Trauma Research Associates Program (T-RAP)
A Prospective Registry of Complications in Critically-Ill Trauma and Surgical Patients
Laszlo Kiraly, M.D.
The purpose of this study is to determine the incidence of and the risk factors for acquiring venous thromboembolism (DVT and/or PE), pneumonia, and wound infections in trauma and acute care surgery patients admitted to our Level I trauma center and to create a secure research repository for use in future retrospective research studies.

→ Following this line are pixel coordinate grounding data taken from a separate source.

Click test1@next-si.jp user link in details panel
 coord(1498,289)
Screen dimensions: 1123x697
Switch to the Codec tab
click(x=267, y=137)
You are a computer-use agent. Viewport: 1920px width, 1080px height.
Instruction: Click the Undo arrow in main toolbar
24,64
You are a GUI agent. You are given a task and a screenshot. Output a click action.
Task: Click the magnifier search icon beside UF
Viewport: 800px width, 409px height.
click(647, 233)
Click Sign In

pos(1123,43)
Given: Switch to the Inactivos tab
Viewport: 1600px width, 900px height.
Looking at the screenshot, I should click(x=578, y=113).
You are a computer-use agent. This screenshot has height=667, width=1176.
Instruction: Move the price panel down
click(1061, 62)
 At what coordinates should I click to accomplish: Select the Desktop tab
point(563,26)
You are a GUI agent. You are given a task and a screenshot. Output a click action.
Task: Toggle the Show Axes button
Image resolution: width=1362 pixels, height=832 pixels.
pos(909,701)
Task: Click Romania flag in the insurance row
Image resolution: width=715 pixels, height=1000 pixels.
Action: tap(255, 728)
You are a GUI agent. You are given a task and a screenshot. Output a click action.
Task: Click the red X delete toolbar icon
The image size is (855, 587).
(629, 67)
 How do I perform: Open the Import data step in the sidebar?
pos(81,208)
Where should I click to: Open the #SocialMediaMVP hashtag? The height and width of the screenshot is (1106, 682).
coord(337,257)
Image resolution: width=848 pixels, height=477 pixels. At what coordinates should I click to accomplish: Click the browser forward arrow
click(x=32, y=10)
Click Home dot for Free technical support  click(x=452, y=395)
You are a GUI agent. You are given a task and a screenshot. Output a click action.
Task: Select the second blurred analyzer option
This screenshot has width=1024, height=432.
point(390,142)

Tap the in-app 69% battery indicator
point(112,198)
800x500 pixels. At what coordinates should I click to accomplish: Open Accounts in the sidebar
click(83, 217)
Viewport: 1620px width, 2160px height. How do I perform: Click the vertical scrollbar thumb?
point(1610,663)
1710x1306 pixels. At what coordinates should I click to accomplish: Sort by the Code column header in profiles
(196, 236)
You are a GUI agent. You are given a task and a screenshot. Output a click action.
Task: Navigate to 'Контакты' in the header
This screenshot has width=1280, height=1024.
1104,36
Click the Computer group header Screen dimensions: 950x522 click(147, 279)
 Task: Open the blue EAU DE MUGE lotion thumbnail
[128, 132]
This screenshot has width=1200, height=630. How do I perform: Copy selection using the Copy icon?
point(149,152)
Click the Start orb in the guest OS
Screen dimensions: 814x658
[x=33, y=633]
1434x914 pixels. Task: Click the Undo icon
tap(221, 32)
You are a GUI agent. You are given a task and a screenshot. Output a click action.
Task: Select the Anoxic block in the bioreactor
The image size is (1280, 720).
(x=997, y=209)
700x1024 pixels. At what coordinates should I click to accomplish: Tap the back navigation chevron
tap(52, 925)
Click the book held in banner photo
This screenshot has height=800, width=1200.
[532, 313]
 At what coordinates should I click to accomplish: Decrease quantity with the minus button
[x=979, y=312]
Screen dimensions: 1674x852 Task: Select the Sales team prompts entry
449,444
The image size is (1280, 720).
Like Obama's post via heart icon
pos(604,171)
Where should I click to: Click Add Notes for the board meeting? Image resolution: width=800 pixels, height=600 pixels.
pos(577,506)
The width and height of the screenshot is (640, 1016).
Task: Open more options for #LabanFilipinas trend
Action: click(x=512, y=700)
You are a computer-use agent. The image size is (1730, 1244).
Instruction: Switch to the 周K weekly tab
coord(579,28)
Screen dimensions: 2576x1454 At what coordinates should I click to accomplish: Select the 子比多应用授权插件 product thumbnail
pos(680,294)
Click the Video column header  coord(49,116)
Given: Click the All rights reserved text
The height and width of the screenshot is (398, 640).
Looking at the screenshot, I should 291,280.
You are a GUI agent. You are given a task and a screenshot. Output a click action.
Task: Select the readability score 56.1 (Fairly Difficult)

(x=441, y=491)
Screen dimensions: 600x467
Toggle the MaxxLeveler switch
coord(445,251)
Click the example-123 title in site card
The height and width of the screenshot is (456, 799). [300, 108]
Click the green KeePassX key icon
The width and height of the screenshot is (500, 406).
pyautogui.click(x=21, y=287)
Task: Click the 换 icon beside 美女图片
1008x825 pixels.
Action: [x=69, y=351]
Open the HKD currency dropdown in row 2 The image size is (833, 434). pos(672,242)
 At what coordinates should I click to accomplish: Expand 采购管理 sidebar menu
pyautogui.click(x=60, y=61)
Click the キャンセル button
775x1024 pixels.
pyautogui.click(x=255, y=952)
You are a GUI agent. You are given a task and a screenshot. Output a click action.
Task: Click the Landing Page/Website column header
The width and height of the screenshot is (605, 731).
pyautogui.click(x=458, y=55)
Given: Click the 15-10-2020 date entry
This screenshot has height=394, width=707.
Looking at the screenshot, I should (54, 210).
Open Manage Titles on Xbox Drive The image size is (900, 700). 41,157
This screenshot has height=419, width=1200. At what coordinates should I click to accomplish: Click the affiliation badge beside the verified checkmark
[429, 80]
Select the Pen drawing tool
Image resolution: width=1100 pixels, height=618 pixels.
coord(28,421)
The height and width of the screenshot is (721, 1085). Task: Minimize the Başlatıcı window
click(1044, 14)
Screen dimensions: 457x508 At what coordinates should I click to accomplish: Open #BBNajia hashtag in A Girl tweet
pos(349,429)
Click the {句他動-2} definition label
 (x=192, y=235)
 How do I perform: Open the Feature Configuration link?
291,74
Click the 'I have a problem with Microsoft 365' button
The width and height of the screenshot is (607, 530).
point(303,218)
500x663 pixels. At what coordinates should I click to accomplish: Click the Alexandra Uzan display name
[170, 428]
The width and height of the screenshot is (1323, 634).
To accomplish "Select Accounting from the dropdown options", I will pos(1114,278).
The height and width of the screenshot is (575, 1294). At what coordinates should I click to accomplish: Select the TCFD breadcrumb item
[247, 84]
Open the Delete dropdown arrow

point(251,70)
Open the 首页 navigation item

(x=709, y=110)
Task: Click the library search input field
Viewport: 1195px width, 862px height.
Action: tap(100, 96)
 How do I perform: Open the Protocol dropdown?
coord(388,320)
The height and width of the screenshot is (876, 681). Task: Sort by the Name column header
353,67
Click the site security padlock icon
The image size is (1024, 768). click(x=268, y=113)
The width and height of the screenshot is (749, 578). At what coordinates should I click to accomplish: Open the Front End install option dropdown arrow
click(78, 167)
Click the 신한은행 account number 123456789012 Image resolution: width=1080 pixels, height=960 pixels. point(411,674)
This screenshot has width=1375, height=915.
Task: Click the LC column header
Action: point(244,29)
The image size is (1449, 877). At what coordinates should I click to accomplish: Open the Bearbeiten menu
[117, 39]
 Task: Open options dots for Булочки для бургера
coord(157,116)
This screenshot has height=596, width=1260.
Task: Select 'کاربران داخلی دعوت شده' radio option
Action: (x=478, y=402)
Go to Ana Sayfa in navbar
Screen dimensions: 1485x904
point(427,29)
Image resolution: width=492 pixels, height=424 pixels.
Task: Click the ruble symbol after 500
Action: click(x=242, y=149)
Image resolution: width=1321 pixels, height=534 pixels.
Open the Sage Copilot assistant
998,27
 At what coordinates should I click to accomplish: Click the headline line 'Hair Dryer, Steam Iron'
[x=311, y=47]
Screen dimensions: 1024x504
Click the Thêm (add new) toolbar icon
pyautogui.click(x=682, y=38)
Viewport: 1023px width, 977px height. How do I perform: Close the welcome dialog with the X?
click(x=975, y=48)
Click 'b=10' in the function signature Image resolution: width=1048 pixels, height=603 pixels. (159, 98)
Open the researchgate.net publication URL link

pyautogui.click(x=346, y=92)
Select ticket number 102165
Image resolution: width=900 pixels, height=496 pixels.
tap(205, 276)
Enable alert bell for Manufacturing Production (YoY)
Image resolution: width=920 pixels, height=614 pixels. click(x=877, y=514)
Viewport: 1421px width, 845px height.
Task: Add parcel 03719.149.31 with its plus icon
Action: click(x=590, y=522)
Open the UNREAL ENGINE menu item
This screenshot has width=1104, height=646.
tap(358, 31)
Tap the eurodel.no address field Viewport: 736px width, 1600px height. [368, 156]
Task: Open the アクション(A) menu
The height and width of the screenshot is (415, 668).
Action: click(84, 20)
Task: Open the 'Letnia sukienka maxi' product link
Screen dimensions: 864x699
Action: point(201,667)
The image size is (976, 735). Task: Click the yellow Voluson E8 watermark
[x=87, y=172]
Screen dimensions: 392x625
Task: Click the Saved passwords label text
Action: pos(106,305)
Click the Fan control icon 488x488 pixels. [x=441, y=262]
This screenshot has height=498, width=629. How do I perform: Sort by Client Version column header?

- Identify risk factors for these complications and assign a relative risk for each factor
- Perform comparative effectiveness analyses of various complication prevention practice management guidelines
- Perform comparative effectiveness analyses of the treatment of established DVT, PE, pneumonia, and wound infection in patients suffering multisystem trauma
- Examine cost-data and patient-centered experiences related to the type of prophylactic measures utilized and the treatment of VTE complications including post-phlebitic syndrome and pulmonary complications associated with PE
- Define the role of surveillance for post-injury VTE
We propose to compile a prospective registry of complications in critically-ill patients admitted to our TICU. The data we will collect includes patient demographics, diagnoses (reason for ICU admit), mechanism of injury, blood pressure and heart rate, fluid intake and output (I/O), central line information, lab values, medications, transfusions, deep vein thrombosis (DVT) workup, DVT prophylaxis, DVT treatment, and surgeries and complications. Patients will be tracked on admission and then daily thereafter for development of ICU complications and associated risk factors. We plan to retrospectively analyze the data from our registry to determine which factors may place patients at higher risks for ICU associated complications.
This study uses existing charts and medical records of the patients admitted to the Trauma and General Surgery services. The aim of this study is to analyze data from all patients on these services. We estimate that we will accumulate 3,000 patients per year based on the average number of admissions to the ICU's each year.